Source data Start Marker
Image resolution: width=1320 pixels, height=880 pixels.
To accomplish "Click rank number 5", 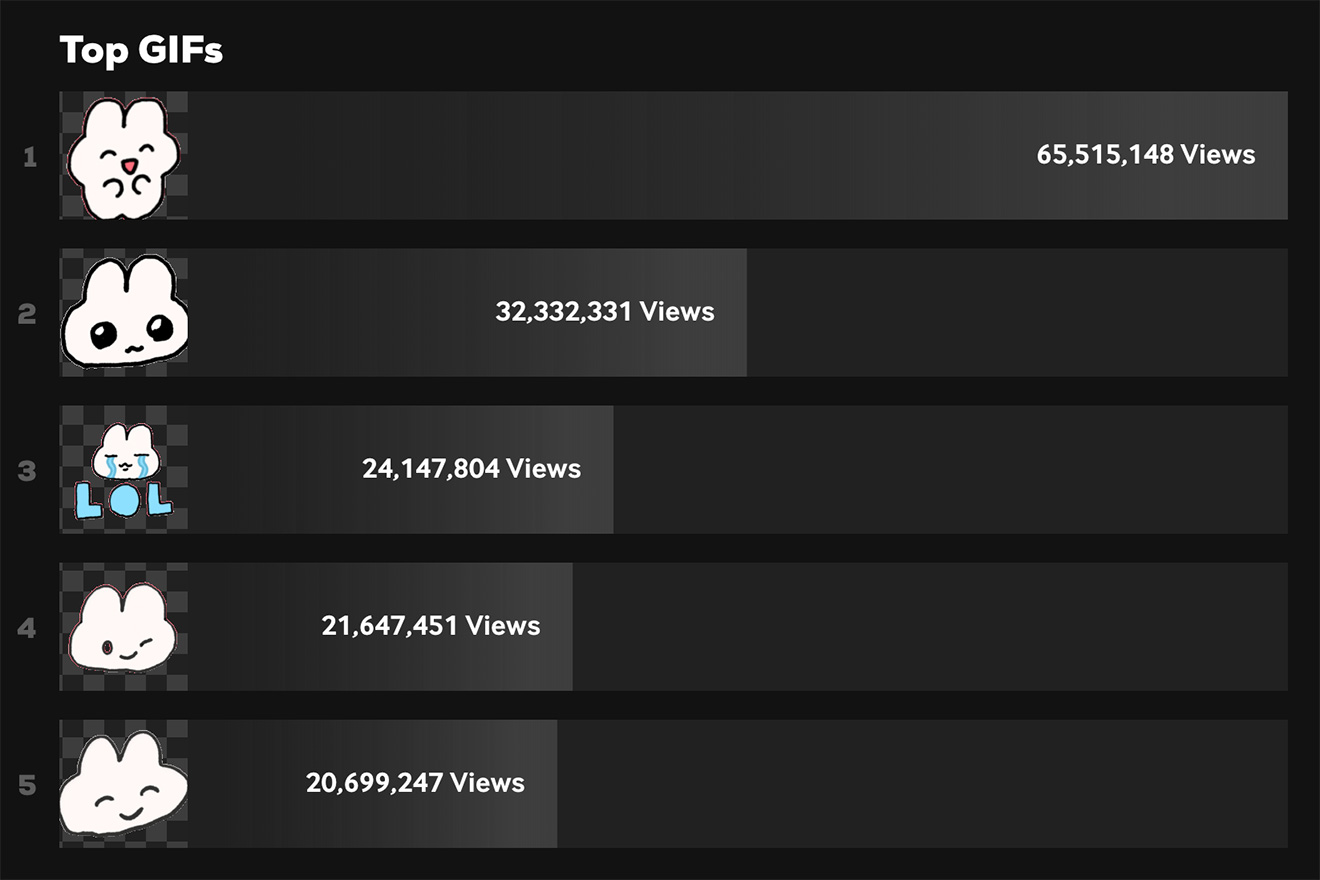I will 28,785.
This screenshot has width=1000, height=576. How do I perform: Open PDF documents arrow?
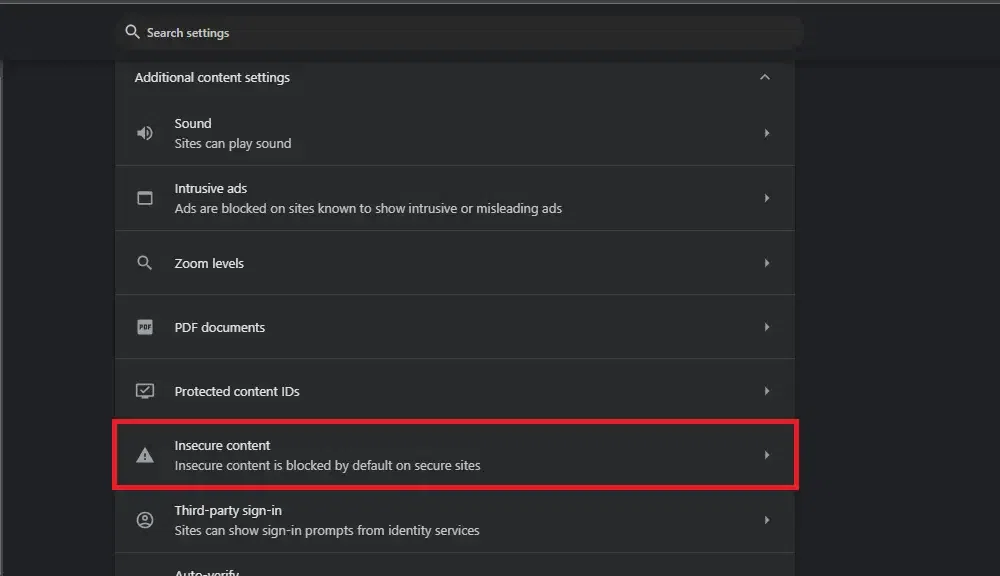point(767,327)
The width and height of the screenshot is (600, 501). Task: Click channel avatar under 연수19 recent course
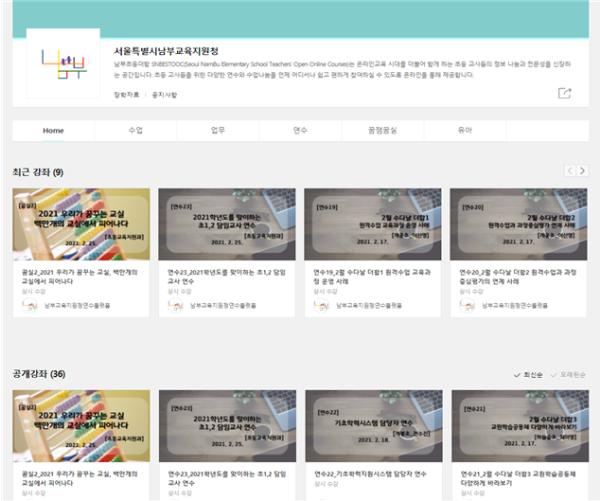click(322, 305)
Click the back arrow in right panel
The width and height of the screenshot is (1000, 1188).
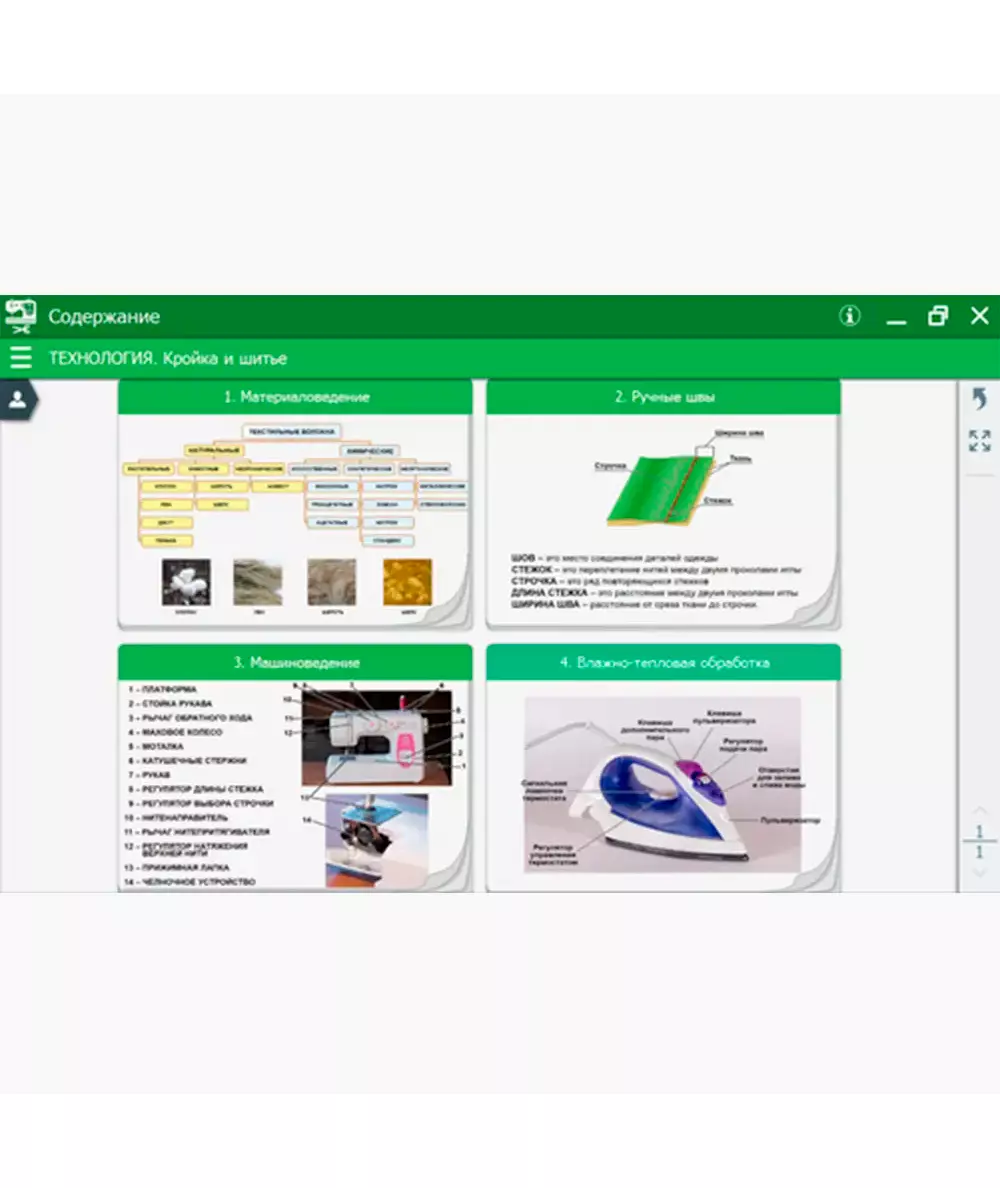(979, 399)
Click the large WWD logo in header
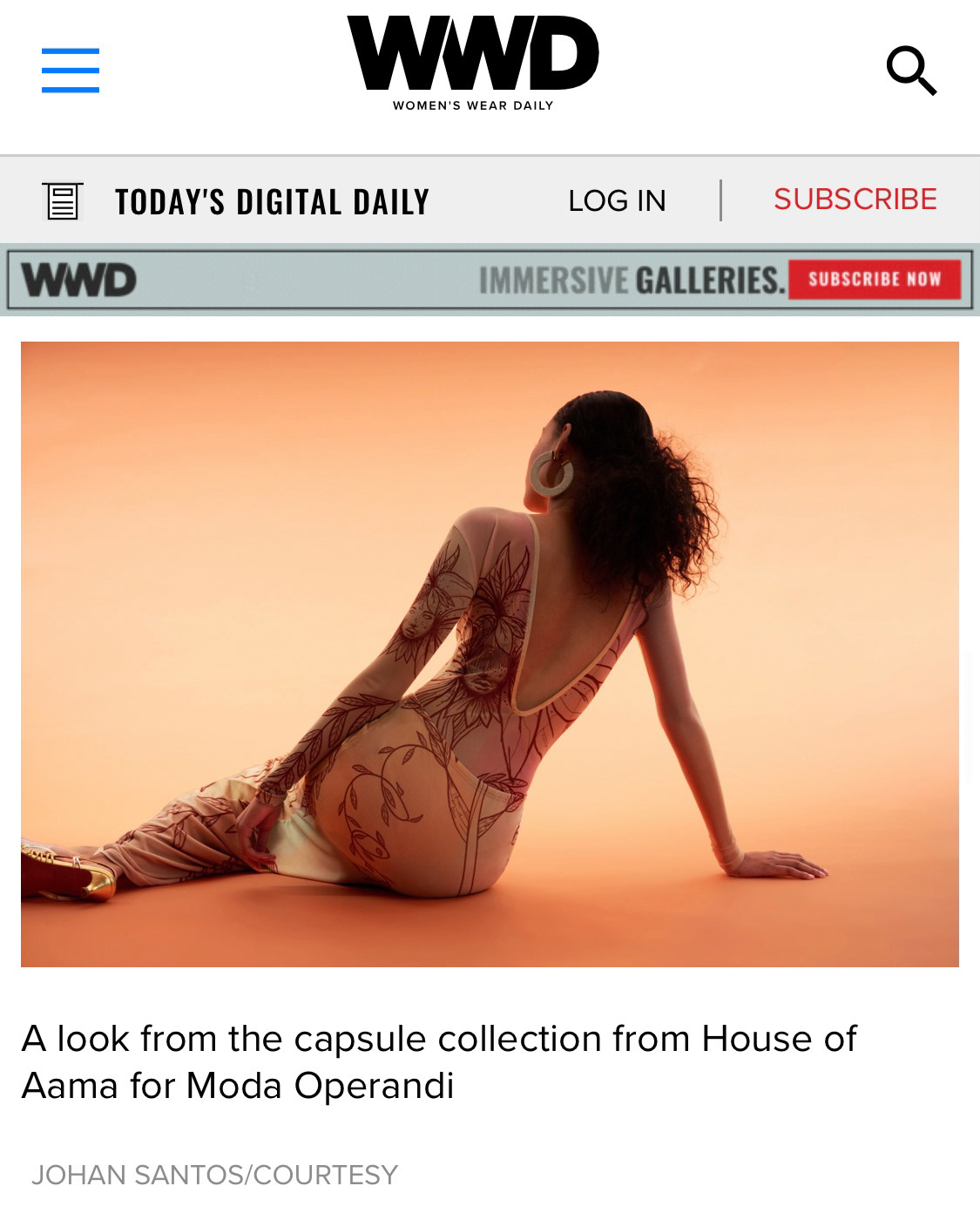The height and width of the screenshot is (1220, 980). pyautogui.click(x=473, y=53)
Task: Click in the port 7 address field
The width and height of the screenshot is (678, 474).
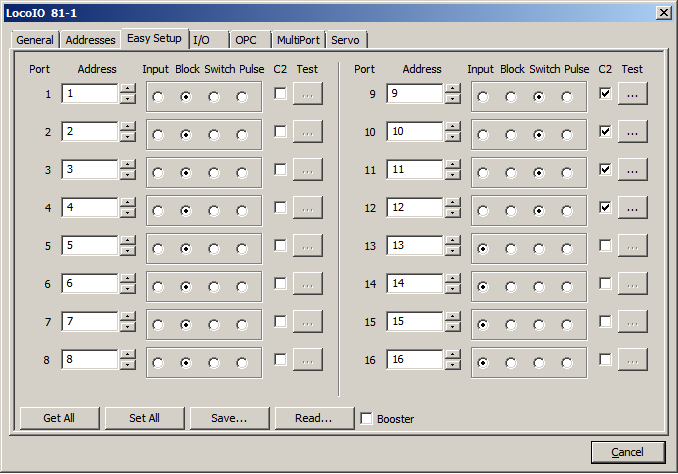Action: click(x=89, y=322)
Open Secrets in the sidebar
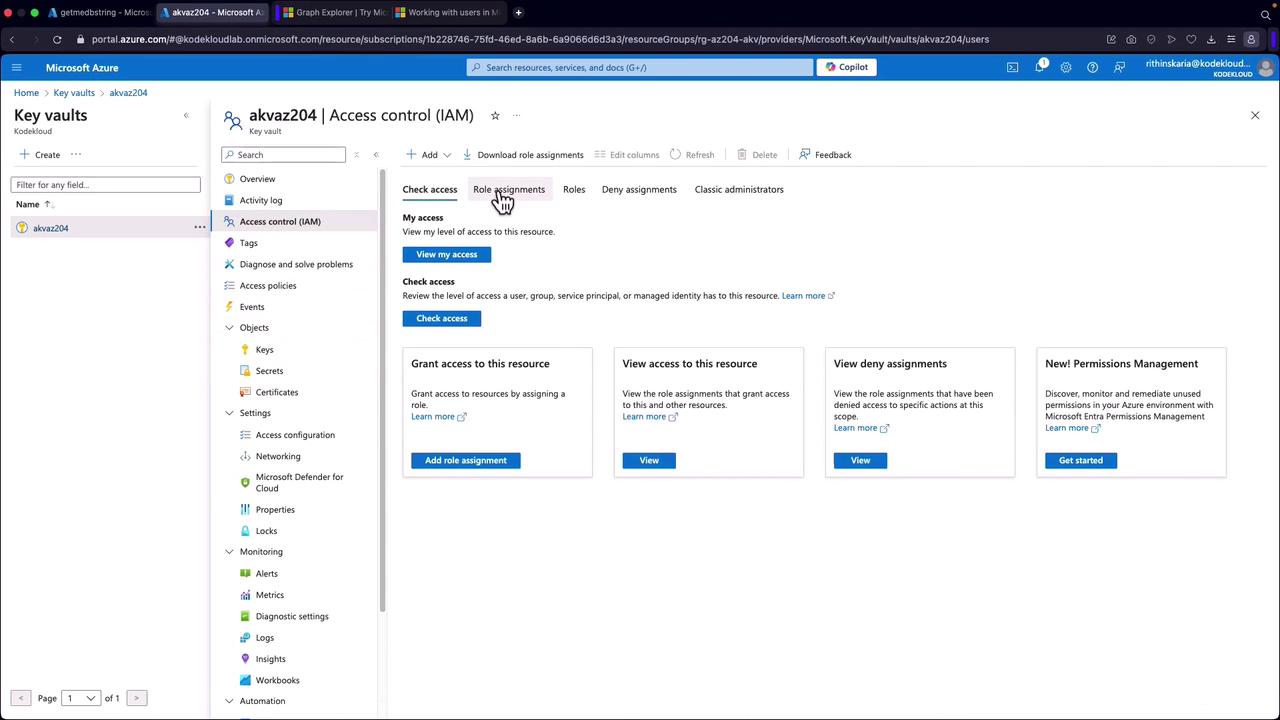 pyautogui.click(x=269, y=371)
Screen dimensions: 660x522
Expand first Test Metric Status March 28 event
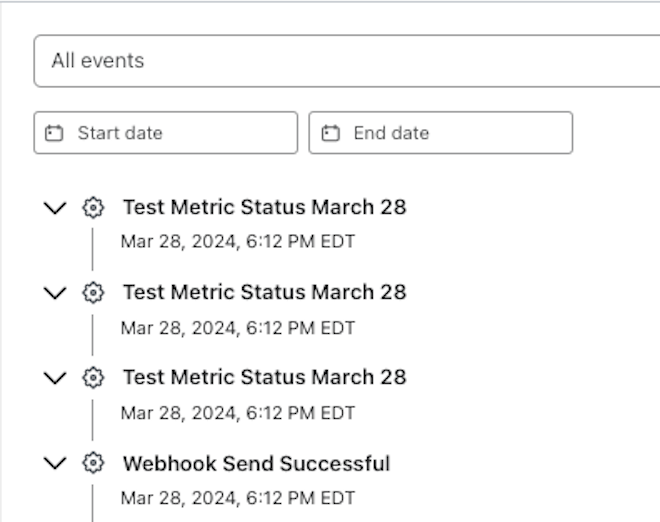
Source data End Marker
Your goal: The exact lines from the one containing "Click the large WWD logo in header" through the end of the data are to be copied, with both ends kept and pictures left out.

Reply to the exercise:
Click the large WWD logo in header
The height and width of the screenshot is (1220, 980). pyautogui.click(x=473, y=53)
Task: Click in the port 7 address field
The width and height of the screenshot is (678, 474).
Action: click(x=89, y=322)
Open Secrets in the sidebar
 pyautogui.click(x=269, y=371)
Screen dimensions: 660x522
Expand first Test Metric Status March 28 event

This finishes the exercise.